Internal organization and communication mechanisms
- The CAAB will have, at least, a monthly call. The call is open to all CAAB members to discuss the action of plan and co-create strategies. These calls will be on the third Thursday of each month, 16 CET. Assistance is not mandatory. The calls will be arranged in a globally friendly schedule to maximize CAAB members’ participation around the world.
- Calls with sponsors and/or researchers as required/ ad hoc. Although it is not mandatory to participate in all of them, interested members are encouraged to do so or to submit questions and proposals in advance to help to improve the research processes.
- The calls with external stakeholders will be facilitated/ moderated each time by a different CAAB member. CAAB members can self-nominate in the following link.
- Our main communication channel will be the mailing list. When a question is not answered within the allotted timeframe, it will be considered as consent. Minutes, call for proposals, agenda/calendar, recorded webinars, and support material will be shared using this channel. However,
- The CAAB website will also host these materials, working as an archive and ensuring transparency and accountability (see below).
- The website will also include a private calendar for CAAB members and a public one with open meetings.
- Workgroups creation.
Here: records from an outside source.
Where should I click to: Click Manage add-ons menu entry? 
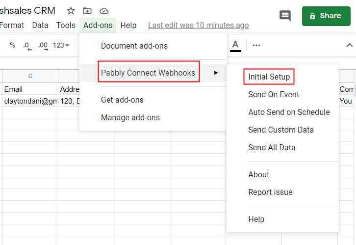[130, 117]
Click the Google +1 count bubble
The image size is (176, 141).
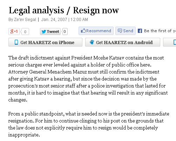[x=25, y=31]
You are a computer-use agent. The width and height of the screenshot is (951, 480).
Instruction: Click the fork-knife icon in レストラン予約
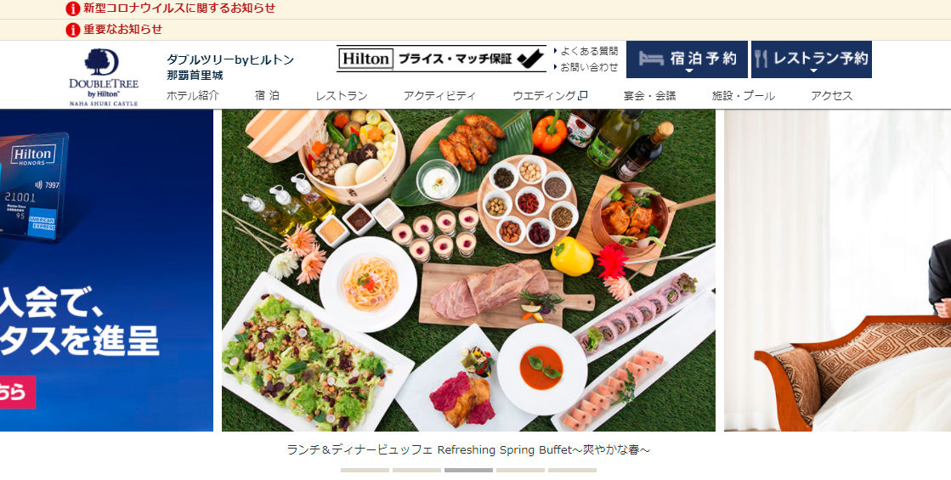[x=761, y=59]
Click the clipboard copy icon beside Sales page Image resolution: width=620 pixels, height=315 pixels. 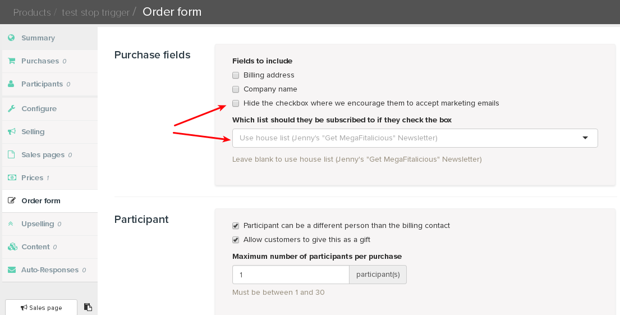[x=88, y=307]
Working subgroups can be organized for certain topics or geographical interests (as the FDA registration process, where US advocates are the main audience) facilitating operational work. These smaller groups will need to pass all relevant information/summaries to the larger group.
- Currently, there are three working groups: Diversity, Access and Communication.
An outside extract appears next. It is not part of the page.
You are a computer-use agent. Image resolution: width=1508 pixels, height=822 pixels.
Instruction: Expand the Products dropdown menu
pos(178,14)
Accountability and transparency
- Organizational meetings will recorded and shared, both via email and in the private section of the CAAB website.
- Supporting materials such as background information, presenters’ slides, webinars’ recordings, reports, etc. will be public and shared via email and uploaded to the CAAB website.
- If/when a CAAB member attends a meeting or engages with other stakeholders representing the group:
- The general group will have to agree with being represented,
- The member will collect CAAB feedback, questions, and comments to present to these stakeholders,
- Meeting minutes or summary will be shared with the rest of the group via email. If confidentiality clauses and non-disclosure agreements allow it, they will also be uploaded to the CAAB website.
Although the CAAB does not have an expiration date, it will remain active as long as its work remains relevant, its members remain active and the need to promote the right to science and health of the COVID-19 affected communities remains.